TASK MATERIAL |
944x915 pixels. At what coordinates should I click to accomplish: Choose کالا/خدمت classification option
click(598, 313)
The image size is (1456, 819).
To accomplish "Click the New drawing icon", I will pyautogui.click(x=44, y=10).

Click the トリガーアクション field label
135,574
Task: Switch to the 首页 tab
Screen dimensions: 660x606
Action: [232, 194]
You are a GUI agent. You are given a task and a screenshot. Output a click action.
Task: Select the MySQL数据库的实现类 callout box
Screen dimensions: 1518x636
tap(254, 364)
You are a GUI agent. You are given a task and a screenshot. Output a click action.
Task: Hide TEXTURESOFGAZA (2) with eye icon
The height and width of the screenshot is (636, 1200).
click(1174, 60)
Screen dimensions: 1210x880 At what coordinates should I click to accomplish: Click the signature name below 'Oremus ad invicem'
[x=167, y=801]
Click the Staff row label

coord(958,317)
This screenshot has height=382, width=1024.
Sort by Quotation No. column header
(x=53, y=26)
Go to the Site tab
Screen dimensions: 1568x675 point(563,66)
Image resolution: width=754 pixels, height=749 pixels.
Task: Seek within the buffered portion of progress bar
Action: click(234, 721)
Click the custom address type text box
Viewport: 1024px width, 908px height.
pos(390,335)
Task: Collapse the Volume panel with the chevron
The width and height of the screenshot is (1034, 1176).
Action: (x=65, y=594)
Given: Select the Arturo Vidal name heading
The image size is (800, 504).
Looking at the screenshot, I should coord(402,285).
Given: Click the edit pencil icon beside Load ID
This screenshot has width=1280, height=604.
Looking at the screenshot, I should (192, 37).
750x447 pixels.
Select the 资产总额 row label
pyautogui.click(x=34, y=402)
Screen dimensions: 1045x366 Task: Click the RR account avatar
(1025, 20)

ASSIGNMENT |
Give back the full listing exactly as it stands above.

TASK OUTPUT |
944x915 pixels. At what coordinates should I click to accomplish: Choose کالا/خدمت classification option
click(598, 313)
The image size is (1456, 819).
To accomplish "Click the New drawing icon", I will pyautogui.click(x=44, y=10).

Click the トリガーアクション field label
135,574
Task: Switch to the 首页 tab
Screen dimensions: 660x606
Action: [232, 194]
You are a GUI agent. You are given a task and a screenshot. Output a click action.
Task: Select the MySQL数据库的实现类 callout box
Screen dimensions: 1518x636
tap(254, 364)
You are a GUI agent. You are given a task and a screenshot. Output a click action.
Task: Hide TEXTURESOFGAZA (2) with eye icon
The height and width of the screenshot is (636, 1200).
click(1174, 60)
Screen dimensions: 1210x880 At what coordinates should I click to accomplish: Click the signature name below 'Oremus ad invicem'
[x=167, y=801]
Click the Staff row label

coord(958,317)
This screenshot has height=382, width=1024.
Sort by Quotation No. column header
(x=53, y=26)
Go to the Site tab
Screen dimensions: 1568x675 point(563,66)
Image resolution: width=754 pixels, height=749 pixels.
Task: Seek within the buffered portion of progress bar
Action: click(234, 721)
Click the custom address type text box
Viewport: 1024px width, 908px height.
pos(390,335)
Task: Collapse the Volume panel with the chevron
The width and height of the screenshot is (1034, 1176).
Action: (x=65, y=594)
Given: Select the Arturo Vidal name heading
The image size is (800, 504).
Looking at the screenshot, I should coord(402,285).
Given: Click the edit pencil icon beside Load ID
This screenshot has width=1280, height=604.
Looking at the screenshot, I should (192, 37).
750x447 pixels.
Select the 资产总额 row label
pyautogui.click(x=34, y=402)
Screen dimensions: 1045x366 Task: Click the RR account avatar
(1025, 20)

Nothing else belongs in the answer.